PowerShell-registratielogboeken verzamelen

Wanneer de en Unregister-AzStackHCI cmdlets worden uitgevoerd, worden logboekbestanden met de Register-AzStackHCI naam RegisterHCI_{yyyymmdd-hhss}.log en UnregisterHCI_{yyymmdd-hhss}.log voor elke poging gemaakt. U kunt de logboekmap voor deze logboekbestanden instellen met behulp van de -LogsDirectory parameter in de Register-AzStackHCI cmdlet en de aanroep Get-AzStackHCILogsDirectory om de locatie te verkrijgen. Deze bestanden worden standaard gemaakt in C:\ProgramData\AzureStackHCI\Registration. Voor PowerShell-moduleversie 2.1.2 of eerder worden deze bestanden gemaakt in de werkmap van de PowerShell-sessie waarin de cmdlets worden uitgevoerd.

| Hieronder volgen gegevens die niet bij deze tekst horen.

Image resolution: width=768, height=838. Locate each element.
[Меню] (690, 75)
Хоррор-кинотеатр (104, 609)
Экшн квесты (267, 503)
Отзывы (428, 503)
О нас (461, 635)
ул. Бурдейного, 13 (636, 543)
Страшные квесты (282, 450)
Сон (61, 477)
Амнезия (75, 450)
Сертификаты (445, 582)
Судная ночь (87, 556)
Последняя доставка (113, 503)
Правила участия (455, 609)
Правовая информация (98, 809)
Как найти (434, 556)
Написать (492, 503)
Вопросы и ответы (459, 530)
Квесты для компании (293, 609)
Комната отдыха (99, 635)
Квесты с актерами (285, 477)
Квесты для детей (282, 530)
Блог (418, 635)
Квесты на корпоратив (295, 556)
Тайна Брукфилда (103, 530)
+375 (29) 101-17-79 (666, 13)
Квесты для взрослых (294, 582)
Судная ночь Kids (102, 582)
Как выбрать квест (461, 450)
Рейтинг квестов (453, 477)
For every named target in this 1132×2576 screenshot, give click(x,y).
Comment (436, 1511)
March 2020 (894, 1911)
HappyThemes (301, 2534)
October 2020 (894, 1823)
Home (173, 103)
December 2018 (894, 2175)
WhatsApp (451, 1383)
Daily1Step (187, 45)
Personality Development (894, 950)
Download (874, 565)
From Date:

Foutopsporingslogboeken worden standaard niet opgenomen. Als er een probleem is dat de aanvullende foutopsporingslogboeken nodig heeft, stelt u de voorkeur voor foutopsporing in op Doorgaan door de volgende cmdlet uit te voeren voordat u deze uitvoert Register-AzStackHCI of Unregister-AzStackHCI:

$DebugPreference = 'Continue'

On-premises hcisvc-logboeken verzamelen

Als u foutopsporingslogboeken voor hcisvc wilt inschakelen, voert u de volgende opdracht uit in PowerShell op elke server in het cluster:

wevtutil.exe sl /q /e:true Microsoft-AzureStack-HCI/Debug

De logboeken ophalen:

Get-WinEvent -Logname Microsoft-AzureStack-HCI/Debug -Oldest -ErrorAction Ignore

Kan niet registreren. Kan geen zelfondertekend certificaat genereren op knooppunt(en) {Node1, Node2}. Kan het registratiecertificaat niet instellen en verifiëren op knooppunt(en) {Node1,Node2}

Uitleg van foutstatus:

Tijdens de registratie moet elke server in het cluster actief zijn met uitgaande internetverbinding met Azure. De Register-AzStackHCI-cmdlet praat met elke server in het cluster om certificaten in te richten. Elke server gebruikt het certificaat om een API-aanroep te maken naar HCI-services in de cloud om registratie te valideren.

Als de registratie mislukt, ziet u mogelijk het volgende bericht: Kan niet registreren. Kan geen zelfondertekend certificaat genereren op knooppunt(en) {Node1, Node2}. Kan het registratiecertificaat niet instellen en verifiëren op knooppunt(en) {Node1,Node2}

Als er knooppuntnamen zijn nadat het zelfondertekende certificaat niet kon worden gegenereerd op een of meer knooppunten van het foutbericht, kon het systeem het certificaat niet genereren op die server(s ).

Herstelactie:

  1. Controleer of elke server die in het bovenstaande bericht wordt vermeld, actief is. U kunt de status van hcisvc controleren door deze uit te voeren sc.exe query hcisvc en zo nodig te starten met start-service hcisvc.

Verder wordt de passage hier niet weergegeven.